August
These are the sultry days of deep summer.
August, and about the time of year I begin looking forward to winter. More precisely, about the time when I begin to let go of the flourishing spring and summer seasons. For one thing, nature is not flourishing anymore, in the sense of being full of energy, new life, and growing. These are the sultry days of deep summer. The new broods of ducks and geese on the pond are nearly as big as their parents and paddle past us with smug expressions, heads aloft, skipping out of line with the grown-ups. I think of them as eager to get on with the big trip south they have been hearing about since day one. They are ready. “Wanna fly.”
We are waiting for the fruit on the apple and peach trees to ripen, which it is doing without urgency, growing fat in the heat, hanging idling, unaware that eventually, the tree will dismiss it to the ground with a sudden plop. Off you go. Good luck. We remember the excitement over the spring blossoms. All the work since has been happening in the basement, unseen but important—like most basement work.
Yellow, Black-eyed Susans, and Queen Anne’s Lace are what remain of native perennials in our field and along the roadsides, surrounded by the spent flowers of pink clover. Phlox blooms are arriving, getting more plentiful around the property every year. But, mostly, we have been preoccupied with dead-heading plants, such as the mountain laurel, the hostas, and the daylilies. Their flowers have come and gone and what remains has folded into the dark green tableau of the season. I could not tell you at this point which variety produced which color flower. I will have to wait until next year to be reminded.
The one thing left to bloom before the autumn colors take center stage will be the white and blue wood asters, which are among my favorites because they are the late bloomers. I am a fan of late bloomers. Ask yourself, where are all the early bloomers from high school? (Folded into the tableau with the rest of us.)
The lawn has burned out in the usual places. I am down to cutting it every seven or eight days instead of every four. By mid-month, it will be every ten days; well-timed for when I am tired of cutting it altogether.
I am at the point of letting go of spring and summer.

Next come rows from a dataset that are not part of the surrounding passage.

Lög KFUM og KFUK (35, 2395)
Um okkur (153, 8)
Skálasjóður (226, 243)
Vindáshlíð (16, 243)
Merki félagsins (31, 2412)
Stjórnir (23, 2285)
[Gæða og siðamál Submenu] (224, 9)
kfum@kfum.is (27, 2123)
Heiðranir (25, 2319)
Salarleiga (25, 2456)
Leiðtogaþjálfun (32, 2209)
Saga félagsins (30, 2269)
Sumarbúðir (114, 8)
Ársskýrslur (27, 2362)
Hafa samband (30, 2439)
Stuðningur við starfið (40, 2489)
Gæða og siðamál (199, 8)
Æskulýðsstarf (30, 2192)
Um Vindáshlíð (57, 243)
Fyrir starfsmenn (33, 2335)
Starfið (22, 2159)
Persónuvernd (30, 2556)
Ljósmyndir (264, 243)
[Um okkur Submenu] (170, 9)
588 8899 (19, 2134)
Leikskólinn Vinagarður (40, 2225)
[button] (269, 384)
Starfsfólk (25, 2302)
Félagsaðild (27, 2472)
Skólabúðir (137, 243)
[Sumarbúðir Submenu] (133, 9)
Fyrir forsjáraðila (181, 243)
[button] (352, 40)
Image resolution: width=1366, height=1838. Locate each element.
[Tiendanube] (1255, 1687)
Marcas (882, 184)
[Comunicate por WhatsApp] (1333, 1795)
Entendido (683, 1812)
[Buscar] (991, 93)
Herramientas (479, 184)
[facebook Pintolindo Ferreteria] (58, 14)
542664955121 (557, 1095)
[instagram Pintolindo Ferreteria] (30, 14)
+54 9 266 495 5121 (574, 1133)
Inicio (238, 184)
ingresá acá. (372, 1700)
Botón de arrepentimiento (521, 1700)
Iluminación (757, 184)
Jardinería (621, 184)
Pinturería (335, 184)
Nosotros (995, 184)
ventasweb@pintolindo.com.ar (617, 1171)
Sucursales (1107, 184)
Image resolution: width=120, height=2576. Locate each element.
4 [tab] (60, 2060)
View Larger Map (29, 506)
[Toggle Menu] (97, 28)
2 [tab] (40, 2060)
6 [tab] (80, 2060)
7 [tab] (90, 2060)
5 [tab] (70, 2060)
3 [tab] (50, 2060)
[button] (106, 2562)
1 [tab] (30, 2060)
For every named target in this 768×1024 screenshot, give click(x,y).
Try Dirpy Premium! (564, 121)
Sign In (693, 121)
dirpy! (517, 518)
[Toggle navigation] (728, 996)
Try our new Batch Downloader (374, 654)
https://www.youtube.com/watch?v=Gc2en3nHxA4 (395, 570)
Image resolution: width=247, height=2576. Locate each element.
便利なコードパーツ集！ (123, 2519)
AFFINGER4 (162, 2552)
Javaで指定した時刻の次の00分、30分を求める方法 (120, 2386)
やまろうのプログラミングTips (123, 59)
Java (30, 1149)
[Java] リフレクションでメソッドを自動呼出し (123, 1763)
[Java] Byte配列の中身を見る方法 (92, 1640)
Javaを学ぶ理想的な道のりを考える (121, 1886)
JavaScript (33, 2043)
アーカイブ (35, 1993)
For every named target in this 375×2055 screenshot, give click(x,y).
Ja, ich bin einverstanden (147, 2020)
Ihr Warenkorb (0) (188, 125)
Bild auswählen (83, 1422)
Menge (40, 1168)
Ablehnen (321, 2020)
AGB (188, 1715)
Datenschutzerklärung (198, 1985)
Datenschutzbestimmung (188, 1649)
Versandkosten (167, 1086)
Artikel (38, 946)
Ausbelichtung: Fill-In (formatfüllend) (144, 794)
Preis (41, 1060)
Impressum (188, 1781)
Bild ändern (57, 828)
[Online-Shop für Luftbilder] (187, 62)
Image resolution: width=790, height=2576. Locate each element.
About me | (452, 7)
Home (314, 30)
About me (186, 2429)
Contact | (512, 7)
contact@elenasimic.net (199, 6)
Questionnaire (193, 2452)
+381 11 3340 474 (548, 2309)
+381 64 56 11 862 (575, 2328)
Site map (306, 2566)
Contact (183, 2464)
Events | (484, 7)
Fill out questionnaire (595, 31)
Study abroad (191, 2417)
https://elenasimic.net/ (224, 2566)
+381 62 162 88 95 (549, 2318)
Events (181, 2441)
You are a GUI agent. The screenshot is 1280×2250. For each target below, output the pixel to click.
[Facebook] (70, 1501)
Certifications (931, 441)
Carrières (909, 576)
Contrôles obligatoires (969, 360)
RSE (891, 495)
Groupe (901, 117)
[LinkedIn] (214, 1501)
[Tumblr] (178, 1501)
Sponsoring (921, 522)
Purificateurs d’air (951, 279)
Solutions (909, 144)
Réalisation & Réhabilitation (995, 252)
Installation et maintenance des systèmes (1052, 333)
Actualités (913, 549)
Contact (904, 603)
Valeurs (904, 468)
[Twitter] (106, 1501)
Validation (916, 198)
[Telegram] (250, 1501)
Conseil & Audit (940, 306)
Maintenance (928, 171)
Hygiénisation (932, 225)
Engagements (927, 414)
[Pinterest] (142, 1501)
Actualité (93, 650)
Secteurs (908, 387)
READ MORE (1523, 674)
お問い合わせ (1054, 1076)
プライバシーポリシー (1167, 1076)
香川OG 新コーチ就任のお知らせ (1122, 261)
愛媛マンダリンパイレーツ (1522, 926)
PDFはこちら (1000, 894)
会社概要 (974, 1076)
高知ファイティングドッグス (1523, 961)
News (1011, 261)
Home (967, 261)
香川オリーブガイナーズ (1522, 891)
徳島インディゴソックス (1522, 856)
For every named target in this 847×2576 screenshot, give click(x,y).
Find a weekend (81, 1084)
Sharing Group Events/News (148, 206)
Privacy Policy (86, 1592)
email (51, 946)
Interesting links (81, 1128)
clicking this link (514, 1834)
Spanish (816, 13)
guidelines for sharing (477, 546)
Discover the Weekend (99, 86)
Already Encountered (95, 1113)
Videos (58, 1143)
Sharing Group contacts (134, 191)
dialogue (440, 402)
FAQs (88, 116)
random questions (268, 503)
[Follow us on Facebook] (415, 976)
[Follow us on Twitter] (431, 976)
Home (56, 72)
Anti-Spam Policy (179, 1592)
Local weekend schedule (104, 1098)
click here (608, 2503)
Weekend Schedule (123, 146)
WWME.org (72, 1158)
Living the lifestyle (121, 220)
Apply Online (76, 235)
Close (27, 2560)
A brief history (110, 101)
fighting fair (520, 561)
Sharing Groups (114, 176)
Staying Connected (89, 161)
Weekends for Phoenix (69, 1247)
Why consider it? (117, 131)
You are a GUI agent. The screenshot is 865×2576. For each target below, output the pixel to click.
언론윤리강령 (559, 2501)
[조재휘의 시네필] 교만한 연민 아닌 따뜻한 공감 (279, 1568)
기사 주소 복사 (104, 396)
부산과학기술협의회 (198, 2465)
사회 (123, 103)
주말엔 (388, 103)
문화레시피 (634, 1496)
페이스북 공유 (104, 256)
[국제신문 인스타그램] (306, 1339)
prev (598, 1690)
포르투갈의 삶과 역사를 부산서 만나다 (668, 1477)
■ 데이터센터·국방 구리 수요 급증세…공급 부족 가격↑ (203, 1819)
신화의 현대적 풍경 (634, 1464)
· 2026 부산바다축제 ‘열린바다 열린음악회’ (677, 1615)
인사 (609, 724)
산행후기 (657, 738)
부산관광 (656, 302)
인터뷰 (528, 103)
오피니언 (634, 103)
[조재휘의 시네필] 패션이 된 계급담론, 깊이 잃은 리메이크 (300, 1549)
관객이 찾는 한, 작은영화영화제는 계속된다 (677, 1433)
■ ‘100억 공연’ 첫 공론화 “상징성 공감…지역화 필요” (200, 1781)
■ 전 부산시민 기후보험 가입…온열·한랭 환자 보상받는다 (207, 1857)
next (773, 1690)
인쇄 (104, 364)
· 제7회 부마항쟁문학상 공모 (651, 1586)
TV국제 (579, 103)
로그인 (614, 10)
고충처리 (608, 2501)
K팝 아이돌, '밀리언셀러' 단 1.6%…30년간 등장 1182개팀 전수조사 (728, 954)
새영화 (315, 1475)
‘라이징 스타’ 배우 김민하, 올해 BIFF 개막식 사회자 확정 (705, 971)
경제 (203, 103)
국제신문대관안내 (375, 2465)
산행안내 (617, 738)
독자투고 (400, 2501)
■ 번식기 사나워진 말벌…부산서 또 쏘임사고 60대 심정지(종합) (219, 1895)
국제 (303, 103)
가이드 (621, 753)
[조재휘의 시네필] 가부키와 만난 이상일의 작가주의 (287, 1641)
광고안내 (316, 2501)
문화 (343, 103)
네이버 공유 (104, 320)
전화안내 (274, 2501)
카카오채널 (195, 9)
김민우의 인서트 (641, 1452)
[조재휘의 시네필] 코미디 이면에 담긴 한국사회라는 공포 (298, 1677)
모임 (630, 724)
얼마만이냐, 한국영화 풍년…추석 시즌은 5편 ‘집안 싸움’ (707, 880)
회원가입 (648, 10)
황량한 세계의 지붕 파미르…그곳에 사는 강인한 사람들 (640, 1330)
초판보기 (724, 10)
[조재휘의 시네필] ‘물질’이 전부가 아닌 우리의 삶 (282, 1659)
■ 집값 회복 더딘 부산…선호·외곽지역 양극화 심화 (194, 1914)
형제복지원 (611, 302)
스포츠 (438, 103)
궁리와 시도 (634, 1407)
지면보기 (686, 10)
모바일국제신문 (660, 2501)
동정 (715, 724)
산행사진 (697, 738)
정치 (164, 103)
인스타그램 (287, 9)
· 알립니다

I had an Aunt afflicted by seasonal affective disorder, appropriately (and neatly) known as SAD. Not I. I have had enough of cutting lawns, raking leaves, shoveling snow, and dodging black flies in time for rescue by each new season. Having said that, autumn is the only season that has me slightly panicked when it comes to an end, which it does abruptly, generally with one significant downpour that strips leaves from the trees. We say there is no spring in New Hampshire, that we go from winter to summer with an intervening mud season. But there are crocuses, then daffodils, then buds on the trees, and birds returning. Winter rolls into spring. Summer rolls into fall. Fall just ends. Most years we wake up one morning, the leaves are gone, and the wait for snow begins, which is like anticipating highwaymen you have been told are riding toward the village. We wait and watch from indoors.
I woke up at four-thirty yesterday morning and it was dark. The last time I woke up at four-thirty in the morning—not too long ago—it was light, and the birds were active and singing. I am glad that it is dark again at four-thirty in the morning. If you have to get up that early, your reward should be darkness. Where is the return without it? If you are climbing back into bed after only a moment, it should still feel like nighttime. If you are beginning an early commute, it should feel satisfying to be across the starting line as you drive past your neighbors' dark houses.
A few times when we were young, my father collected us from bed in the morning for a ride on the commuter train and a visit to his office in New York City. We would go to lunch, then be placed on the train home where my mother would be waiting to collect us. Of all the impressions left by those occasions, one looms larger than the rest: it was dark when we got up, as we ate a hurried breakfast, and left the house. As children, nothing ever separated my father’s world more from us than the fact he was up before sunrise and gone before we were downstairs. Once a year we would be allowed to step across that boundary.
It is the time of year I begin to let go of the spring and summer seasons. But there is plenty else I can hold on to.